Movía la cabeza indicando las distintas mesitas donde los huéspedes se ocupaban en comer y cortar los trozos de carne que tenían en sus platos. Hewet echó una ojeada y aumentó su malhumor. Hirst miró también. Vio a Rachel y se saludaron con una inclinación de cabeza.

—Empiezo a creer que Rachel está enamorada de mí —observó—. Ése es el escollo de la amistad con mujeres jóvenes, casi siempre se enamoran. —Hewet siguió guardando silencio.

Lo que a Hirst no pareció importarle gran cosa, pues reanudó el tema del señor Bax y la peroración de la gota de agua. Como Hewet escasamente contestaba a sus frases, eligió un higo y se abismó en sus pensamientos. Al terminar la comida, se separaron y tomaron el café en distintos lugares del vestíbulo. Desde el lugar que ocupaba Hewet, bajo una palmera, vio salir a Rachel del comedor con los Flushing. Buscaron unas sillas y eligieron un rincón apartado, prosiguiendo su charla en la intimidad. El señor Flushing había monopolizado el uso de la palabra. Sacó una hoja de papel donde demostraba gráficamente sus exploraciones. Hewet vio a Rachel inclinarse sobre la hoja y señalar distintos puntos con el dedo. Era tal la ira de Hewet, que comparaba al señor Flushing, extremadamente bien vestido para un clima cálido y con sus modales afectados, a un tendero empeñado en vender su mercancía. Mientras miraba al pequeño grupo, los Thornbury y la señorita Allan, buscando y rebuscando, se colocaron formando corro con él, disponiéndose a tomar café.

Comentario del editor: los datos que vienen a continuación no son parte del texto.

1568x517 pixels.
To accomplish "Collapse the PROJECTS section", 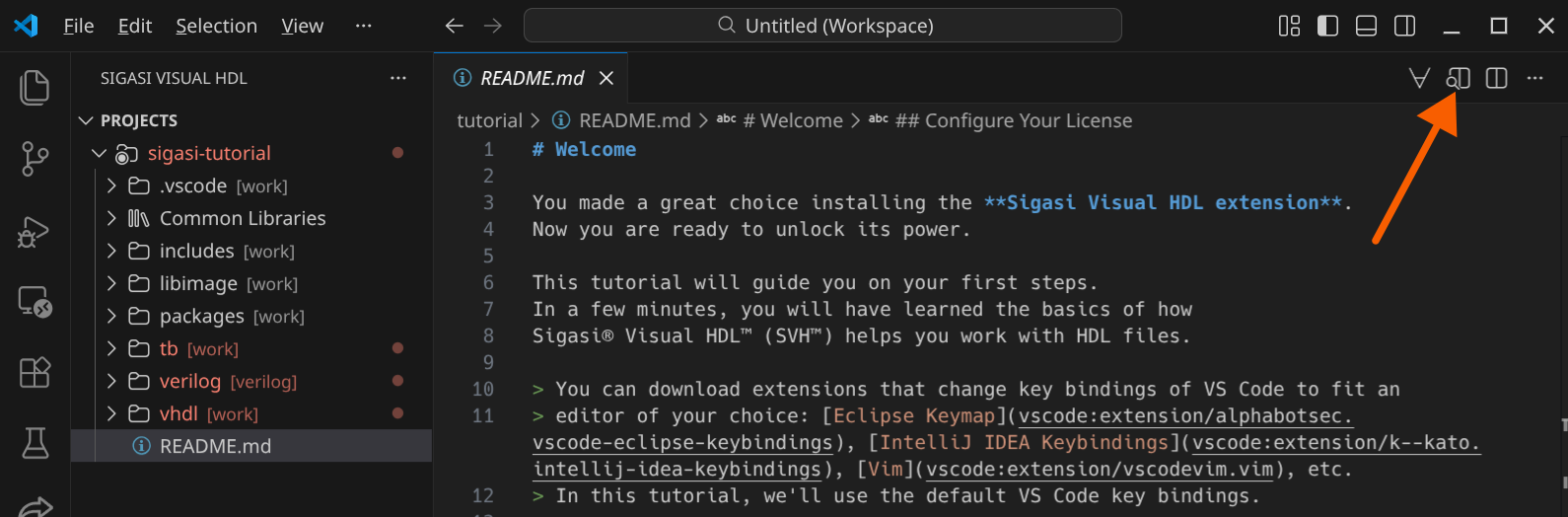I will (x=86, y=120).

Querían saber si conocía al señor Bax. El señor Thornbury, como siempre, no hablaba casi, mirando vagamente ante él. Repetía con frecuencia el gesto de ponerse las gafas; luego, pensándolo mejor, las dejaba caer de nuevo. Después de una discusión, las señoras decidieron, sin ninguna duda, que aquel Bax no era hijo de William Bax. Hubo una pausa. La señora Thornbury comentó que tenía la costumbre de decir «Reina» en lugar de rey al entonar el himno nacional. Nueva pausa. La señorita Allan comentó que, yendo a la iglesia en el extranjero, tenía siempre la sensación de que asistía al funeral de un marino. Siguió una pausa larguísima, que prometía prolongarse indefinidamente. Afortunadamente, un pájaro del tamaño de una urraca, pero de un colorido azul metálico, fue a posarse en la terraza. La señora Thornbury divagó sobre el efecto que harían las montañas todas azuladas.

—¿Qué te parecerían a ti, William? —le dijo, tocándole la rodilla.

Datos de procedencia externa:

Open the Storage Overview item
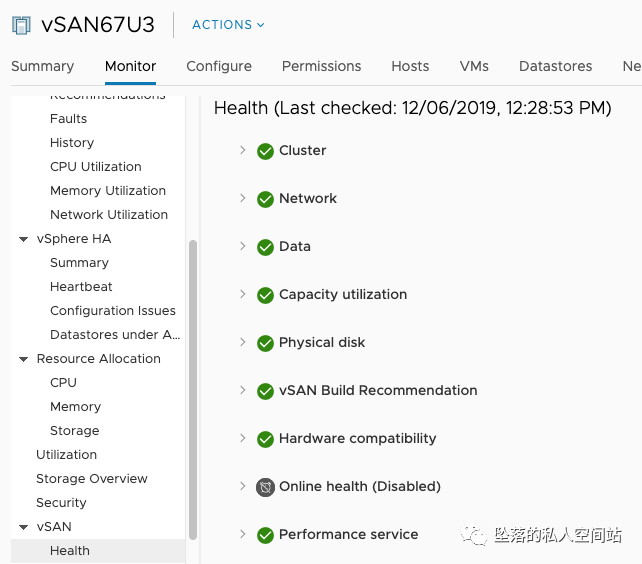642x564 pixels. (92, 479)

—Si todas nuestras rocas fueran azules —dijo él, colocándose definitivamente las gafas sobre la nariz—, no podrían subsistir en Wiltshire —concluyó, quitándose nuevamente las gafas.

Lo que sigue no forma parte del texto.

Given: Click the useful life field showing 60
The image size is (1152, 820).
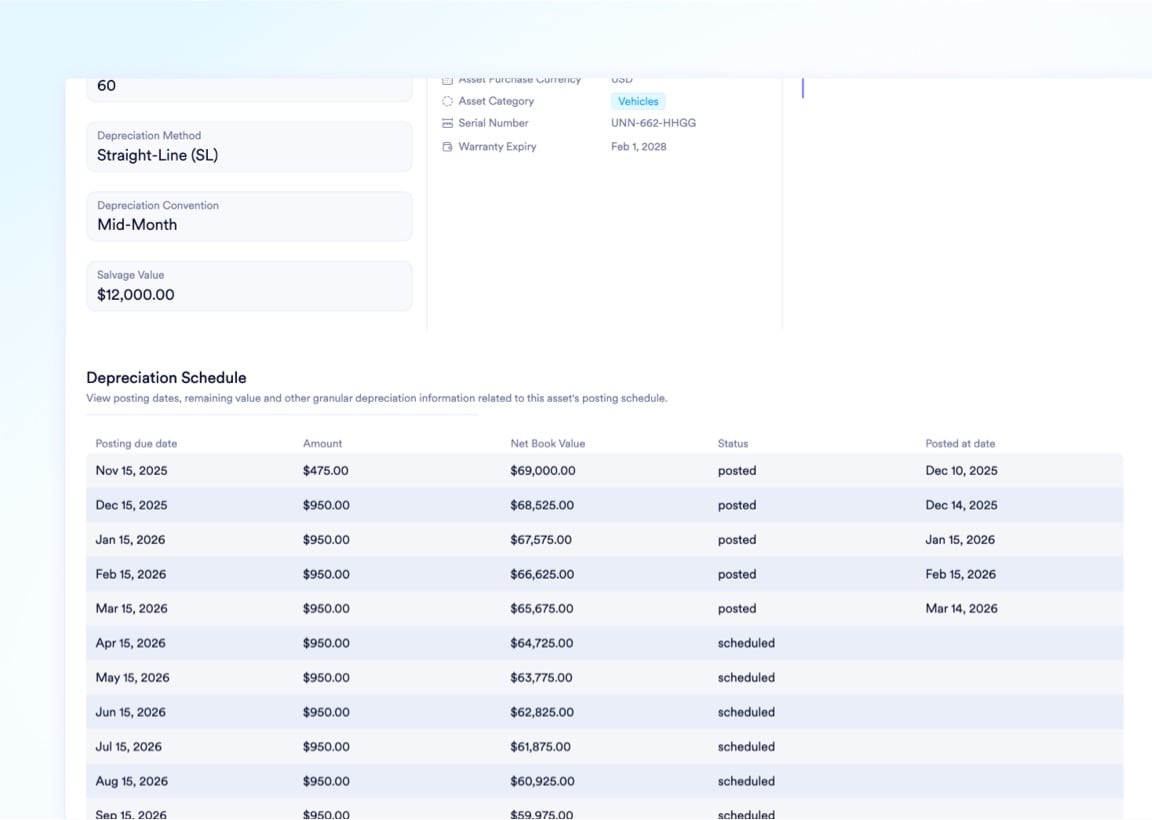Looking at the screenshot, I should (x=249, y=85).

Las tres personas fijaron su atención meditativamente en el pájaro. Hewet empezaba a pensar si no debía dirigirse al rincón de los Flushing, cuando surgió Hirst, colocándose en un sillón junto a Rachel. Ambos empezaron a hablar familiarmente. Aquello era excesivo para Hewet. Se levantó, cogió su sombrero y marchóse enfurecido.

XVIII

Todo cuanto veía le disgustaba, aborrecía el blanco y el azul, lo definido, la intensidad, los zumbidos, todo el calor del Sur. El paisaje se le aparecía tan duro y poco romántico como el fondo de cartón de un escenario. Las montañas, como grandes biombos de madera recortados contra el cielo. Caminaba rápido a pesar del calor y del sol. Dos caminos conducían a la salida de la población; por el lado Este, uno se dirigía a la villa de los Ambrose. El otro al campo, llegando hasta un pequeño pueblo en el fondo del valle. Las pisadas, impresas en el barro, llevaban a vastos campos secos y villas de ricos indígenas. Hewet, para evitar el calor, dejó la carretera principal y encaminó sus pasos por uno de aquellos caminos, evitando así el polvo de las carretas y el cruce con la gente del campo que retornaba de ferias y fiestas. El ejercicio alejaba algo la irritación superficial que sintió toda la mañana, pero en su interior persistía aún la pena. No había duda de que le era indiferente a Rachel. Escasamente le había mirado y al hablar con el señor Flushing mostraba el mismo interés que cuando le hablaba a él. Finalmente sintió las odiosas palabras de Hirst como un latigazo y recordaba que los había dejado hablando juntos. Bien pudiera ser que estuviese enamorada de Hirst, como éste había insinuado. Repasó tal suposición para ver si encontraba algo que la corroborase. Su repentino interés por lo que Hirst escribiera, su modo de comentar sus actos, el mismo apodo que le había aplicado, «el gran hombre», podían tener otra significación más íntima. Y si se entendieran, ¿qué sería de él?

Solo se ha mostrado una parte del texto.